Continued from Part 1
“No economist has yet claimed that economics can explain the Universe. The Universe remains, for now, the turf of physicists, whom most economists have for centuries been looking up to as their role models, in their desire to make their subject a true science.* But some economists have come close – they have claimed that economics is about ‘the world’.” – Economics The User’s Guide.
Economists often fall into the trap of believing the economy can be understood as universal laws of physics. The former likes to change, or, at the very least, be deceptive in the way it shows itself to economists. The latter can also be deceptive, but, once physicists make do with the deception, their job is complete.

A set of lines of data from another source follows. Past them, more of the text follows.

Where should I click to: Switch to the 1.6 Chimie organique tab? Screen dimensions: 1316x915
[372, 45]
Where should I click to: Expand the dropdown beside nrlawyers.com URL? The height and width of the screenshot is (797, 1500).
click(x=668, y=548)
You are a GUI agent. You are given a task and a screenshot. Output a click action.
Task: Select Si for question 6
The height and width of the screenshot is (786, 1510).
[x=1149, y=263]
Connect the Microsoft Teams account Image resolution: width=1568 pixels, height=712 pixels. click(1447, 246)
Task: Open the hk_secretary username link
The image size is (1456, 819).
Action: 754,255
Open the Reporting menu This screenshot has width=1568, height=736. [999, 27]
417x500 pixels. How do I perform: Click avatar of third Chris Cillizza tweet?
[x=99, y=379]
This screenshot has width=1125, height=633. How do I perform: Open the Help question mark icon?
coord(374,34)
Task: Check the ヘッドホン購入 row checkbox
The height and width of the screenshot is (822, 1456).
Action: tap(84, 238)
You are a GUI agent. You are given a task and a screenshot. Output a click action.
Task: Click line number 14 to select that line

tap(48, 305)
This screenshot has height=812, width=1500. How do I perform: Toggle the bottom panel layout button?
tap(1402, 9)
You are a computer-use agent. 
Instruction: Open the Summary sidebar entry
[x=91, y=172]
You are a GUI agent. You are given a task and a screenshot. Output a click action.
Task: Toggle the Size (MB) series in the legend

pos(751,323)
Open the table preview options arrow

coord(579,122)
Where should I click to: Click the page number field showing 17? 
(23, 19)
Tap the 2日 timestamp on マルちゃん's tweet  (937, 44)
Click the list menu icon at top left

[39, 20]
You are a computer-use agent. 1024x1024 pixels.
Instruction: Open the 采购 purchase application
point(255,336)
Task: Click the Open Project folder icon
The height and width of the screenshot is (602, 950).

With the exception of Quantum Mechanics, which likes to deal with the world of probabilities, classical physics is very deterministic. Scientific experiments within physics have set outcomes that can be recreated over and over again. This makes theory crafting incredibly easy as an idea will either be wrong due to fundamental realities or what I like to call deception. Deception is when the natural world is stubborn in revealing its true nature. In physics, this occurs when you lack the technology to make tools that will give you accurate results. Deception and fundamental reasoning go hand in hand. A theory in physics may contain the right fundamentals which are then falsely disproven by poor experimentation, or, alternatively, wrong fundamentals being falsely supported by poor experimentation.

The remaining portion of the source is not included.